Analytik Jena said today it will absorb into its core life sciences business the operations of its subsidiary CyBio, bringing into one merged unit CyBio’s modern liquid handling and laboratory automation technology for global drug discovery and the biotech industry.
Analytik Jena AG now already holds 91.9% of the voting rights of CyBio, having acquired a majority of shares in 2009. This year, Analytik Jena said, it plans to absorb CyBio’s businesses through a “squeeze-out merger” in which Analytik Jena will transfer or “squeeze out” the remaining 8.1% of shareholders holding minority stakes in the company, in return for an undisclosed amount of cash.
A merger by absorption agreement was signed this past Friday, while a resolution to that effect will be voted on by CyBio shareholders at its annual General Meeting on May 22.

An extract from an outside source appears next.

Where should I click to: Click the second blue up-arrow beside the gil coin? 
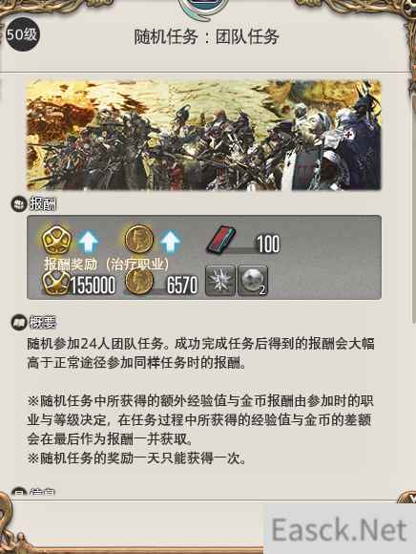tap(171, 242)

“CyBio AG has become an integral and successful part of the Analytik Jena AG family,” said Klaus Berka, Analytik Jena’s CEO. “The planned merger and structural integration is the logical continuation of this path with the aim of bundling our competencies in the Group portfolio and thus providing access for our customers to an even more comprehensive range.”
Analytik Jena said the business activities of CyBio will be continued after the merger, and even expanded in coming years. CyBio products and services will continue to be marketed as an independent CyBio product line under the CyBio brand.
CyBio employs 98 staff members worldwide; its operations are already consolidated in Analytik Jena, which until now has maintained CyBio as one of eight “affiliated companies” resulting from mergers and acquisitions stretching back to 2006. Analytik Jena itself has three operating segments—life sciences, analytical instrumentation, and optics.
Analytik Jena’s life-sci offerings include systems for bioanalysis, from DNA purification through robotics, PCR products, and detection to complex kits for molecular diagnostics.
CyBio operations as well as those at a U.S.-based subsidiary, UVP, helped the life-sciences business unit enjoy a 45% jump in sales during Analytik Jena’s first fiscal-year quarter ending December 31, 2013, rising to €10.664 million ($14.8 million). The parent company does not break down earnings per business unit, but said that overall it saw earnings before interest, taxes, depreciation, and amortization (EBITDA) rise 33.7% to €3.021 million ($4.2 million).
“For its Life Science business unit, Analytik Jena assumes that it will continue to be able to achieve double-digit growth rates in the current financial year,” the company stated in its “Three Months Report” of quarterly financial results.
In February, Analytik Jena said that CyBio delivered a robotics system to Boehringer Ingelheim for replicating plates for its compound management activities in its Biberach, Germany, plant as part of a contract valued “in the upper six-figure range.” The contract comprised delivery of the complete solution including the pipettor workstation CyBi®-Well vario with 384 pipetting heads and accessories, the CyBi-Drop3D for dispensing as well as numerous CyBi-QuadStack microplate storage units.
“We have replaced a unit that has been in use for about ten years with the new system and, in addition our expertise in project business, have added core CyBio products to the system,” CyBio Executive Board member Thomas Moore said in a statement at the time.